Searching the labyrinth was a huge operation, though subtle enough to avoid the attention of the media. Police were diverted from their usual patrol routes to cover every entrance. Swarms of bitek spiders, bees, earwigs, and roaches were released into the maze of tunnels and passageways, their examination coordinated by North America’s subsentient bitek processor array. Every employee working in the labyrinth was stopped and questioned as they came on and off shift. The AI assumed direct control of every mechanoid the labyrinth companies used, reassigning them to assist the search.
North America discovered several stim dens, enough deadbeats to populate a couple of condos, caches of weapons dating back decades, and enough illegally dumped toxic waste canisters to warrant urgent official attention. There were also a large number of bodies, ranging from the freshly dumped to skeletons picked clean by the rats.
Of Billy-Joe and the friend of Carter McBride there was no sign.
“Carter McBride?” Incredulity swept all Quinn’s anger away as the name finally registered. “God’s Brother! This possessed definitely said Carter McBride? You’re sure?” Quinn could barely remember Carter’s face, just one of the little brats running loose round Aberdale. Then, as he found out later, Laton had the boy murdered, making it look as though the Ivets had done it. The villagers had systematically set out to kill Quinn and his colleagues in revenge.
“Yes,” Billy-Joe said. His limbs wouldn’t stop trembling. He expected Quinn to blast him into a lump of smoking meat when he returned to the Chatsworth. In fact, he’d been wondering if he should even bother returning to the old hotel at all. Five hours of shitting himself about the consequences as he slunk round diseased tunnels full of those fucking rats and worse. Expecting the cops to burst out of the walls any second. Getting mugged. Fucking mugged! Some bunch of deadbeats clubbing him over the head and making
off with most of his gear. Not daring to shoot them in case the cops detected his weapon.
It had taken a long time before he trudged back to the Chatsworth.
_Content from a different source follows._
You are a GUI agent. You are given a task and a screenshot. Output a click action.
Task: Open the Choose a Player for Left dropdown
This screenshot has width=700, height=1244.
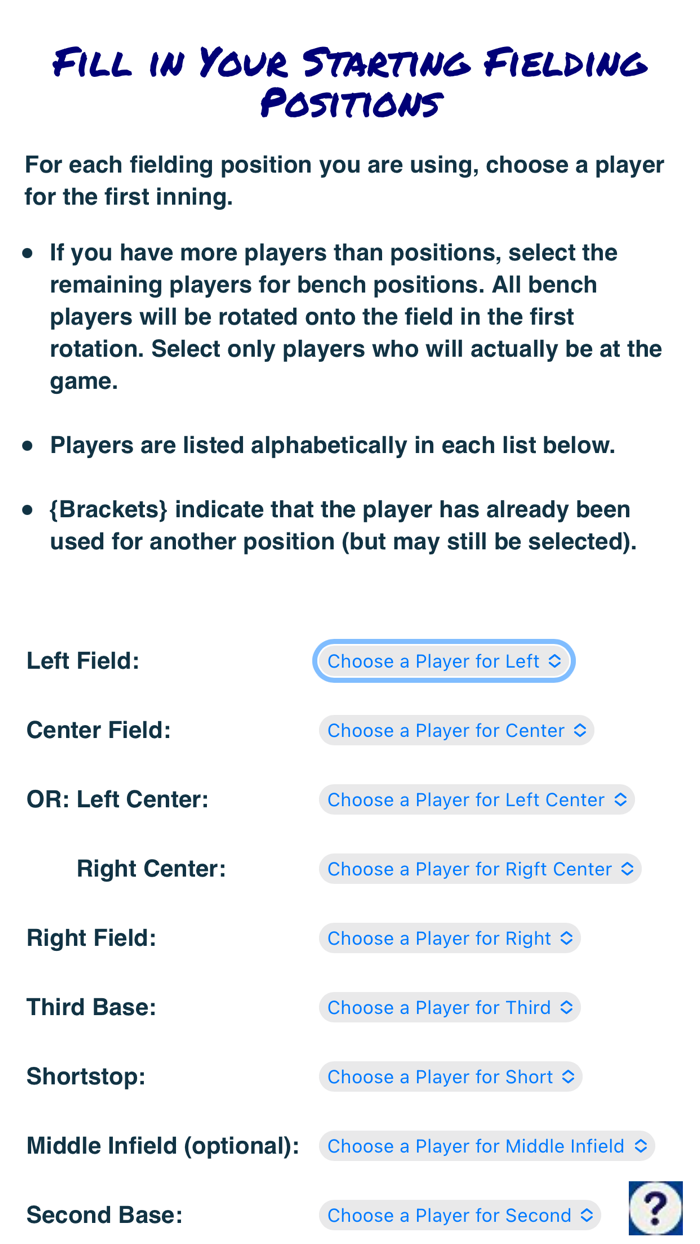(443, 661)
In the end he did it because he believed Quinn would ultimately win. Edmonton would fall into a state of demonic anarchy, ruled over by sect possessed. And when that happened, the dark messiah would catch up with Billy-Joe. Explanations would have to be made. Punishment would follow that. So he came back. This way only one failure had to be accounted for.
“Shit,” Quinn breathed. “Him! It’s got to be him again.”
“Who?” Courtney asked.
“I don’t know. He keeps . . . pissing me off. He’s appeared a few times now, screwing with what I do. What else did he say?” he asked Billy-Joe.
“That he was going to wreck whatever you were doing.”
“Figures. Anything else?” The tone was unnervingly mild.
“You’ll pay for what you’ve done. He said it, Quinn, not me. I swear.”
“I believe you, Billy-Joe. You’ve been obedient to Our Lord. I don’t punish loyalty. So he said he’d make me pay, did he? How?”